— Begin GIVEN RECORDS —

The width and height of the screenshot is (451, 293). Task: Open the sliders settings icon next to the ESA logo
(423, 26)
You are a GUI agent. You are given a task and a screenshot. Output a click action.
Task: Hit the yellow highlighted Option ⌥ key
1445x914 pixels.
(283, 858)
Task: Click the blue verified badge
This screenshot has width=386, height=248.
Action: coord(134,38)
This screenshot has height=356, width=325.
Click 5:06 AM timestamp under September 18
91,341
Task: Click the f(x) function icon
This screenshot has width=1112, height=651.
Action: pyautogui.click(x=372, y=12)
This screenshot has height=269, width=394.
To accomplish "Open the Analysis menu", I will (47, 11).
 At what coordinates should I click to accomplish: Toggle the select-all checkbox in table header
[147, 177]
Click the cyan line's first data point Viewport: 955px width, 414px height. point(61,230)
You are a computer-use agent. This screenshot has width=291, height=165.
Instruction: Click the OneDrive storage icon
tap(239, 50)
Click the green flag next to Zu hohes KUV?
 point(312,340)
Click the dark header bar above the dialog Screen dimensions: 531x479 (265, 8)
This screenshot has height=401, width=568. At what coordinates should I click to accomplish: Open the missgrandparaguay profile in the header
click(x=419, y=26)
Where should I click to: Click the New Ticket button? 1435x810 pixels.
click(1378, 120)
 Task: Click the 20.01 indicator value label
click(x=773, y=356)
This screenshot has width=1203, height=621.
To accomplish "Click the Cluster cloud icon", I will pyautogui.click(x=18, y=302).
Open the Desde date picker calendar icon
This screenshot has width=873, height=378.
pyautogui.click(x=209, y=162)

— End GIVEN RECORDS —

YOUR INSTRUCTIONS:
Reproduce the lines of the records above verbatim, starting at the line that contains "This screenshot has height=356, width=325." and ending at the line that contains "Action: pyautogui.click(x=372, y=12)".

SOLUTION TO THE PROBLEM:
This screenshot has height=356, width=325.
Click 5:06 AM timestamp under September 18
91,341
Task: Click the f(x) function icon
This screenshot has width=1112, height=651.
Action: pyautogui.click(x=372, y=12)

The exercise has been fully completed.